# [What this task involves]
What follows are records. Restate all of them word for word.

── Data records ──

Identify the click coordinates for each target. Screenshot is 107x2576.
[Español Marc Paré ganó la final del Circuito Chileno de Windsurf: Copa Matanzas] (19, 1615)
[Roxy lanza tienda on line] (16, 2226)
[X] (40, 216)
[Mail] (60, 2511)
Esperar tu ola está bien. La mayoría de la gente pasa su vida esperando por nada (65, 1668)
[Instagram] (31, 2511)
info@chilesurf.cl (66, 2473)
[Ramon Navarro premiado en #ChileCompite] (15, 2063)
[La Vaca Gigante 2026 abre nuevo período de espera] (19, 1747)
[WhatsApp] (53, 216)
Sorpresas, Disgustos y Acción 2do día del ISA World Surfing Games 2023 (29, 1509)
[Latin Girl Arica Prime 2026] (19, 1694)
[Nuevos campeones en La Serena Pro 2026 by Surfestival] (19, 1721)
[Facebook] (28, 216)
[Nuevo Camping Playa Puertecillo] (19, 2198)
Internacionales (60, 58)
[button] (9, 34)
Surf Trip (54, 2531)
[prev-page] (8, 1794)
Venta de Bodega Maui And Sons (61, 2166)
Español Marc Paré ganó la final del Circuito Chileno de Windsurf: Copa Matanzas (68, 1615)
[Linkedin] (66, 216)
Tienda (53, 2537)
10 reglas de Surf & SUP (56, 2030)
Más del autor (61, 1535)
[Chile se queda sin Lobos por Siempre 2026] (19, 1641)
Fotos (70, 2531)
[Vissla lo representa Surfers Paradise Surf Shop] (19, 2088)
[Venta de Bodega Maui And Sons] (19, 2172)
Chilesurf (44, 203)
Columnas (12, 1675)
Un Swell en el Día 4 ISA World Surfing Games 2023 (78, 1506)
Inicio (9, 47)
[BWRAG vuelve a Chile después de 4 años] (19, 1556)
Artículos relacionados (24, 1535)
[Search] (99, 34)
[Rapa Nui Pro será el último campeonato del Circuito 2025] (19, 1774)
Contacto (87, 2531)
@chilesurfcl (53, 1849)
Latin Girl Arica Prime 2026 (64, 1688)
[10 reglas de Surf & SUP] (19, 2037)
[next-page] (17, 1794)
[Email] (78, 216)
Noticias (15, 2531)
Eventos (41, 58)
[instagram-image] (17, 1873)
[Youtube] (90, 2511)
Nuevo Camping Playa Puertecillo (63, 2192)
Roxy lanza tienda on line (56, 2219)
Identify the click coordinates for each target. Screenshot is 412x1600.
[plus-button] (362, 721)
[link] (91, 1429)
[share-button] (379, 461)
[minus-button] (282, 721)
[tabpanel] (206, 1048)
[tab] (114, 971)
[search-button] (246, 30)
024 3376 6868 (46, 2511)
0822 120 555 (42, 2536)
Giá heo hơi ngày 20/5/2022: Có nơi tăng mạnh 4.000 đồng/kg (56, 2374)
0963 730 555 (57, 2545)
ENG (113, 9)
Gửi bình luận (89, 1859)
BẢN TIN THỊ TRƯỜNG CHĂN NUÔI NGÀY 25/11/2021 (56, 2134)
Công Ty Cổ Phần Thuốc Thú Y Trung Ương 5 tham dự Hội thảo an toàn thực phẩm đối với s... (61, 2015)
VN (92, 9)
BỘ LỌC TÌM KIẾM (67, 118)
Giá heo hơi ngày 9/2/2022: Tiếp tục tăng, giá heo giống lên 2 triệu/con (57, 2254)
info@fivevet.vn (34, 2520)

───

# [Solution]
Identify the click coordinates for each target. Screenshot is 107x2576.
[Español Marc Paré ganó la final del Circuito Chileno de Windsurf: Copa Matanzas] (19, 1615)
[Roxy lanza tienda on line] (16, 2226)
[X] (40, 216)
[Mail] (60, 2511)
Esperar tu ola está bien. La mayoría de la gente pasa su vida esperando por nada (65, 1668)
[Instagram] (31, 2511)
info@chilesurf.cl (66, 2473)
[Ramon Navarro premiado en #ChileCompite] (15, 2063)
[La Vaca Gigante 2026 abre nuevo período de espera] (19, 1747)
[WhatsApp] (53, 216)
Sorpresas, Disgustos y Acción 2do día del ISA World Surfing Games 2023 (29, 1509)
[Latin Girl Arica Prime 2026] (19, 1694)
[Nuevos campeones en La Serena Pro 2026 by Surfestival] (19, 1721)
[Facebook] (28, 216)
[Nuevo Camping Playa Puertecillo] (19, 2198)
Internacionales (60, 58)
[button] (9, 34)
Surf Trip (54, 2531)
[prev-page] (8, 1794)
Venta de Bodega Maui And Sons (61, 2166)
Español Marc Paré ganó la final del Circuito Chileno de Windsurf: Copa Matanzas (68, 1615)
[Linkedin] (66, 216)
Tienda (53, 2537)
10 reglas de Surf & SUP (56, 2030)
Más del autor (61, 1535)
[Chile se queda sin Lobos por Siempre 2026] (19, 1641)
Fotos (70, 2531)
[Vissla lo representa Surfers Paradise Surf Shop] (19, 2088)
[Venta de Bodega Maui And Sons] (19, 2172)
Chilesurf (44, 203)
Columnas (12, 1675)
Un Swell en el Día 4 ISA World Surfing Games 2023 (78, 1506)
Inicio (9, 47)
[BWRAG vuelve a Chile después de 4 años] (19, 1556)
Artículos relacionados (24, 1535)
[Search] (99, 34)
[Rapa Nui Pro será el último campeonato del Circuito 2025] (19, 1774)
Contacto (87, 2531)
@chilesurfcl (53, 1849)
Latin Girl Arica Prime 2026 (64, 1688)
[10 reglas de Surf & SUP] (19, 2037)
[next-page] (17, 1794)
[Email] (78, 216)
Noticias (15, 2531)
Eventos (41, 58)
[instagram-image] (17, 1873)
[Youtube] (90, 2511)
Nuevo Camping Playa Puertecillo (63, 2192)
Roxy lanza tienda on line (56, 2219)
Identify the click coordinates for each target. Screenshot is 412x1600.
[plus-button] (362, 721)
[link] (91, 1429)
[share-button] (379, 461)
[minus-button] (282, 721)
[tabpanel] (206, 1048)
[tab] (114, 971)
[search-button] (246, 30)
024 3376 6868 (46, 2511)
0822 120 555 (42, 2536)
Giá heo hơi ngày 20/5/2022: Có nơi tăng mạnh 4.000 đồng/kg (56, 2374)
0963 730 555 (57, 2545)
ENG (113, 9)
Gửi bình luận (89, 1859)
BẢN TIN THỊ TRƯỜNG CHĂN NUÔI NGÀY 25/11/2021 (56, 2134)
Công Ty Cổ Phần Thuốc Thú Y Trung Ương 5 tham dự Hội thảo an toàn thực phẩm đối với s... (61, 2015)
VN (92, 9)
BỘ LỌC TÌM KIẾM (67, 118)
Giá heo hơi ngày 9/2/2022: Tiếp tục tăng, giá heo giống lên 2 triệu/con (57, 2254)
info@fivevet.vn (34, 2520)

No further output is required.